Even with a never-ending stream of Beethoven piano concerto recordings, whether from established masters (Kempff, Arrau, Gilels, etc) or work in progress (Andsnes and Sudbin), few performances come within distance of Pires’s Classical/Romantic perspective. In her own memorable ‘artist’s note’ she speaks of that knife-edge poise between creator and recreator, of what must finally be resolved into a ‘primal simplicity’. And here you sense that she is among those truly great artists who, in Charles Rosen’s words, appear to do so little and end by doing everything (his focus on Lipatti, Clara Haskil and Solomon).

Not since Myra Hess have I heard a more rapt sense of the Fourth Concerto’s ineffable poetry, whether in the unfaltering poise of her opening, her radiant, dancing Vivace finale or, perhaps most of all, in the Andante’s nodal and expressive centre, where she achieves wonders of eloquence and transparency. Never for a moment does she over-reach herself or force her pace and sonority. Others such as Arrau may speak with a weightier voice but even that great pianist would surely have marvelled at the purity and sheen of Pires’s playing. Few pianists have ever been more true to their own lights and it is hardly surprising that her many performances of this concerto in London and elsewhere have become the stuff of legends.

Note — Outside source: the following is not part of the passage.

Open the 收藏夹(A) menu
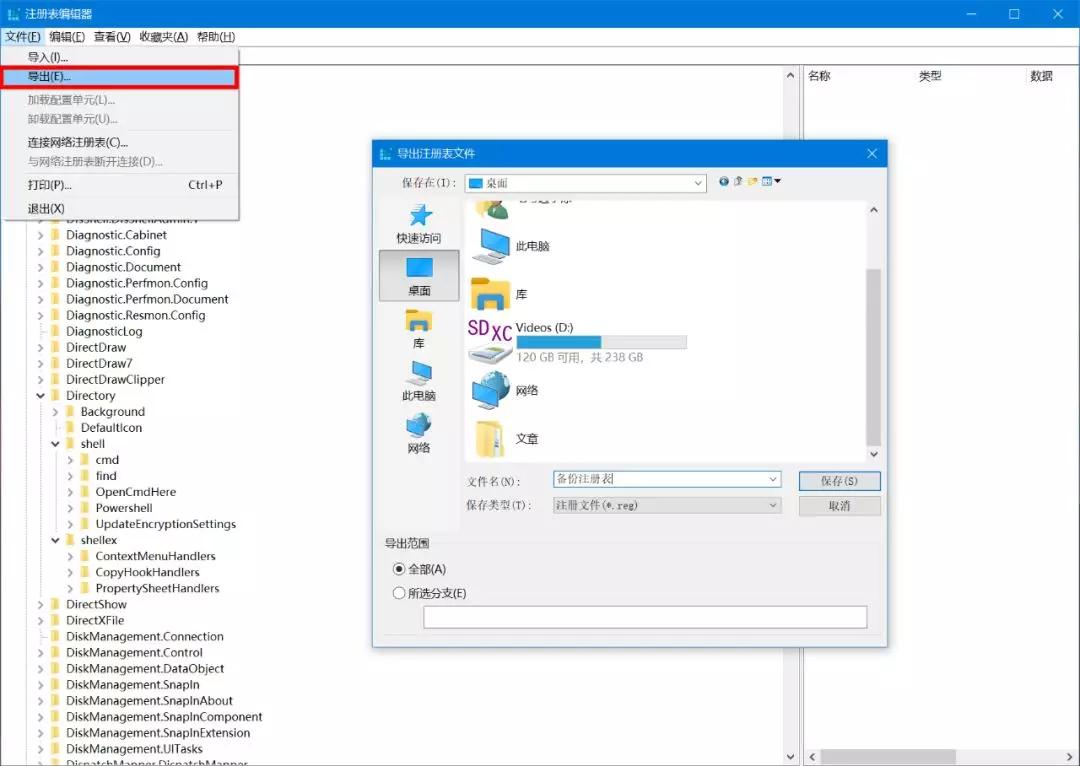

Much the same could be said of her way with the Third Concerto, where she is equally attuned to Beethoven’s ‘C minor of that life’ (EM Forster). Few have achieved a greater translucency in the central Largo or more subtly poetic virtues elsewhere. All this makes it difficult to celebrate the ‘interpretations’ of pianists such as the not always endearing Glenn Gould, Pletnev or Mustonen. Pires’s performances are quite simply of another order. She is well balanced and recorded, and Daniel Harding and Swedish Radio Symphony Orchestra are more than warm and sympathetic partners. It is my dearest wish that this will become a complete cycle.